Care must be taken to prevent adjacent structures injuries while mobilizing massive renal mass. Injury to liver on right side, pancreas & splenic vessels on left side and diaphragmatic and pleural injuries while mobilizing the upper pole of the tumor are mostly unavoidable while dealing with massive RCC. Incidence of Liver injury is 1.1%, usually controlled with hemostatic devices or sutures [7]. Pancreatic injuries should be immediately sutured with non-absorbable sutures to prevent lethal post-operative pancreatic fistula. In unavoidable circumstances, resection of distal injured pancreas with splenectomy is also needed.

D) IVC injuries carry a high mortality rate of around 65% [8]. But this high mortality depends on severity of injury and these numbers are less for nephrectomy, but still, it poses a distressing situation for the operating surgeon.  Injury to IVC is more common on right side, due to the short renal vein. Presence of IVC thrombosis further increases the risk. Inadequate exposure and space to work, due to the presence of the liver, further increases the IVC injuries on right side. Smaller rents are usually repaired primarily by the operating surgeon, larger rents mandate a vascular surgery patch repair or reconstruction. Direct repair of larger injuries results in narrowing of IVC and possible thrombus formation [9]. The mortality rate during surgery in radical nephrectomy is 2.04% [10]. Anticipation, gentle handling of renal mass in medial aspect and smooth coordination with vascular team, decreases the intra operative mortality.


E) COVID 19 Influence:

As both the cases operated in COVID 19 era, despite negative results on admission, both the patients were considered as potential candidates due to ongoing hospital stay & rapid surge of COVID 19 cases in India. There were no post-operative respiratory complications (pneumonia/ARDS), wound complications, deep venous thrombosis and need for any assisted ventilatory support. To our surprise, despite being a supramajor surgery in this COVID 19 era, both the patients had a normal postoperative recovery. Though this is a small number to stretch the results, this normal recovery encourages us to conduct more oncological procedures with due precautions.

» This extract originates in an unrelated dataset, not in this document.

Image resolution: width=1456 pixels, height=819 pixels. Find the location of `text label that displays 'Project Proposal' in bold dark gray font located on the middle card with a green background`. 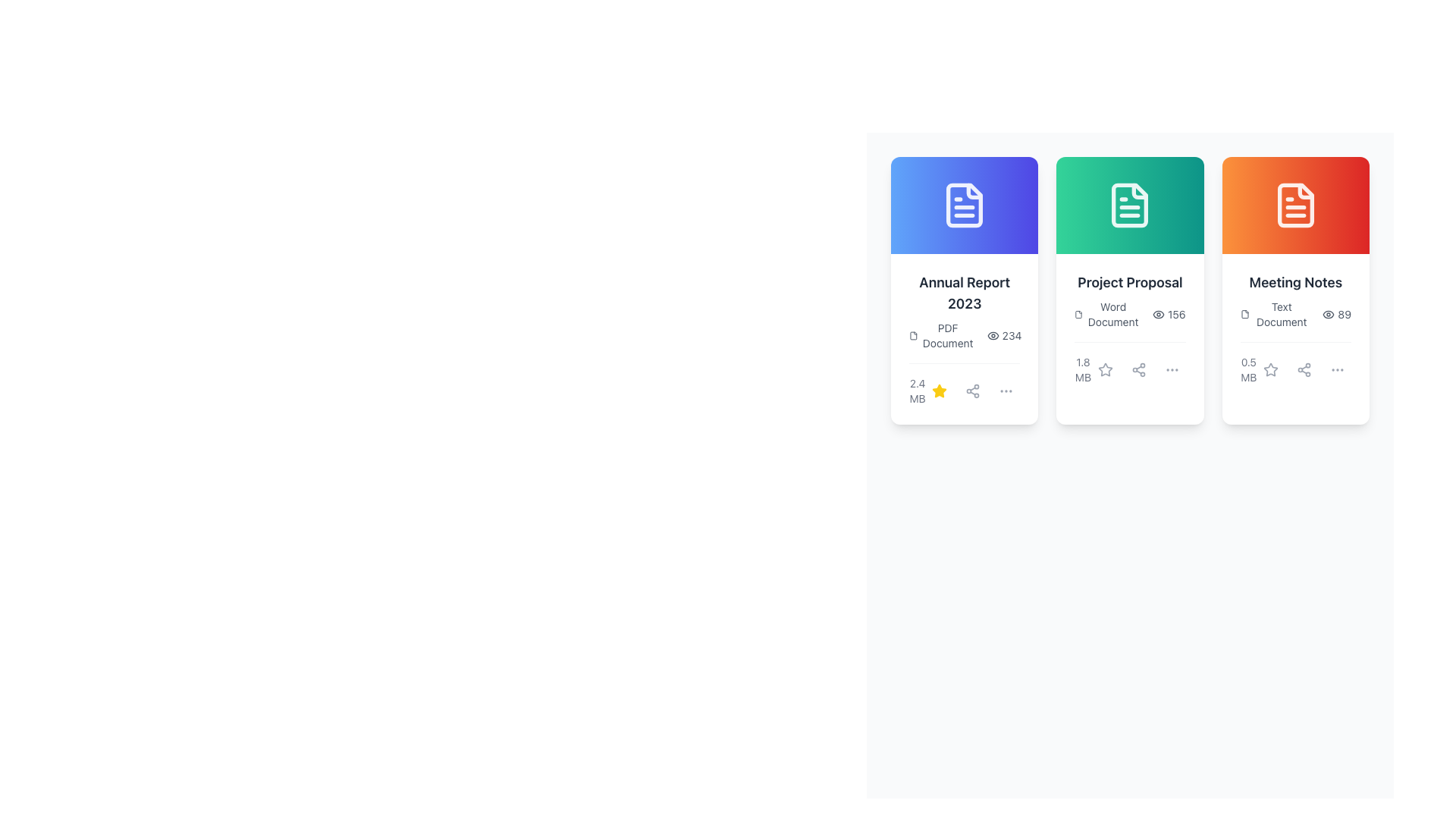

text label that displays 'Project Proposal' in bold dark gray font located on the middle card with a green background is located at coordinates (1130, 283).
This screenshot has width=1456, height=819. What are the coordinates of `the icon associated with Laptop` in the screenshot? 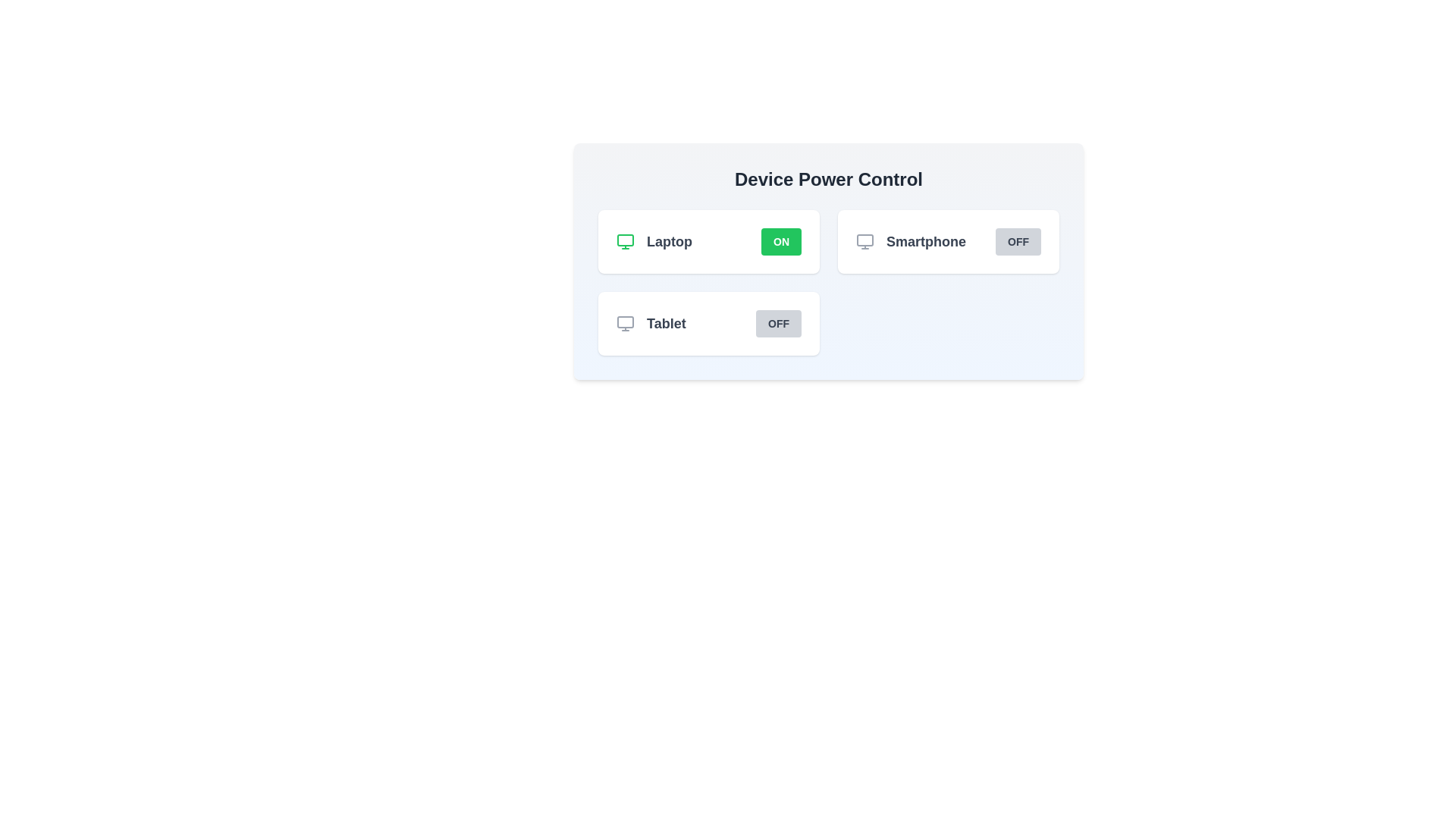 It's located at (626, 241).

In massive Renal cell carcinomas, the operating surgeon is left with no options other than radical open nephrectomy. Despite being an open procedure, Radical nephrectomy comes with its own intra operative complications. Proper anatomical knowledge and adequate operative field visualization are the two cornerstones providing a base for addressing the intraoperative difficulties. As the saying goes, “experienced surgeons produce less complications because they had already done enough before”. This article was intended to provide or share those valuable experiences to young surgeons while dealing massive renal tumors and ways to minimize to these avoidable errors.